Но этого недостаточно.
Она должна еще в своем построении быть графической схемой того, что в переносном своем чтении определяет психологическое содержание сцены и взаимодействия действующих лиц.
[…] Наш тип обобщения есть обобщение художественного типа, то есть обобщение, тенденциозно и эмоционально окрашиваемое. Т[от] или ин[ой] тип обобщения, котор[ый] мы через композицию применяем к изображению, заставляет его звучать в той тональности, которую мы желаем придать изображаемому явлению.
[…] И то, что мы здесь наблюдали по всем отраслям пластической деятельности человека, есть не более как отражение в строе произведений того что лежит в основе выразительного поведения человека вообще.
Но нас здесь интересует не столько картина человеческого сознания, сколько область его проявления в выразительности человека. Мы уже касались вопроса двупланности жеста в условиях его прочитывания и восприятия.

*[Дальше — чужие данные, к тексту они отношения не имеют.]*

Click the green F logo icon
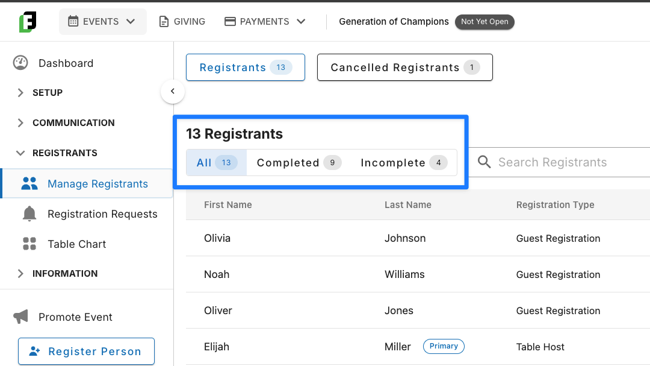Image resolution: width=650 pixels, height=366 pixels. [28, 22]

Скажем здесь лишь бегло о том, что и внутри самого жеста у человека, говорящего о чем-либо, в образе становления этого жеста присутствует такая же неразрывная в единстве двупланность: воспроизведение явления и выражение отношения к явлению. Иначе и быть не могло бы, ибо пластическое произведение с этих точек зрения есть воплощение в данном случае не на себе, а на холсте именно этих взаимно поникающих друг в друга элементов содержания всякого жеста.

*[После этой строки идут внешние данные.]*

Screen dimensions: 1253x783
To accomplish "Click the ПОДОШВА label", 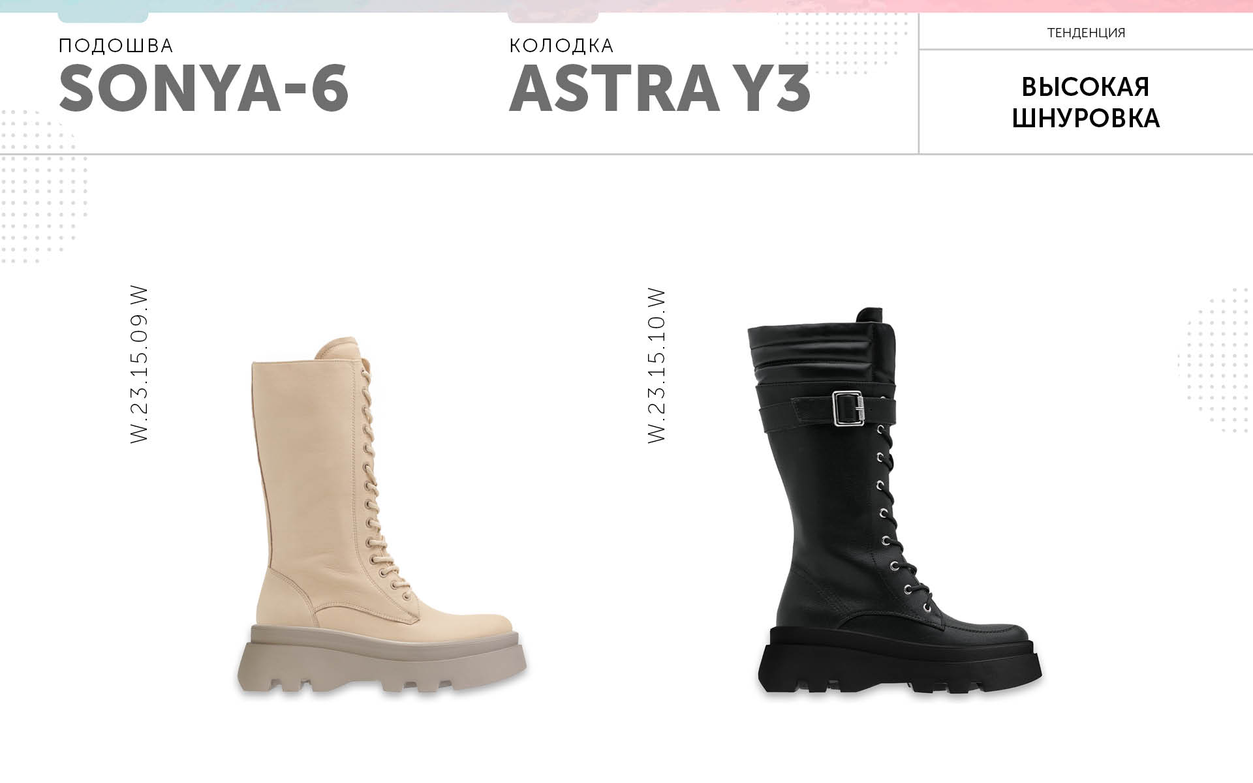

О физической двупланности реагирования писал еще Декарт.
Сейчас мы бы назвали эту «двойственность» возможного реагирования и наиболее интересный случай одновременной двойственности подобного реагирования «в противоречиях» – реагированием непосредственным и реагированием опосредствованным. То есть одно, непосредственно отвечающее на явление, и другое, реагирующее на базе умудренности опытом, на базе некоторых обобщенных данных по практике непосредственных реагирований. Картина в физическом поведении человека совершенно идентичная тому, с чем мы орудуем все это время.
Но интереснее другой классик вопросов выразительности. Тот, который впервые во всей полноте поставил вопрос о подобной же двупланности в психологическом содержании жеста. Я имею в виду интереснейшего мыслителя конца XVIII века, почти сплошь забытого в течение всего XIX века и справляющего сейчас бурное «возрождение» во всех новейших изучениях и исследованиях выразительности человека.
Это Энгель (Johann Jakob Engel, 1741—1802), а сочинение его именуется «Ideen zu einer Mimik», 2 тома, 1785—1786.
Обычно любят «образно» связывать мимику с физиогномикой. Физиономия человека как бы обобщает наиболее ему свойственные мимические проявления. Привычные движения кажутся застывающими в сквозной характерной «маске» лица – его физиономии (то же и относительно всего мимического облика фигуры в целом).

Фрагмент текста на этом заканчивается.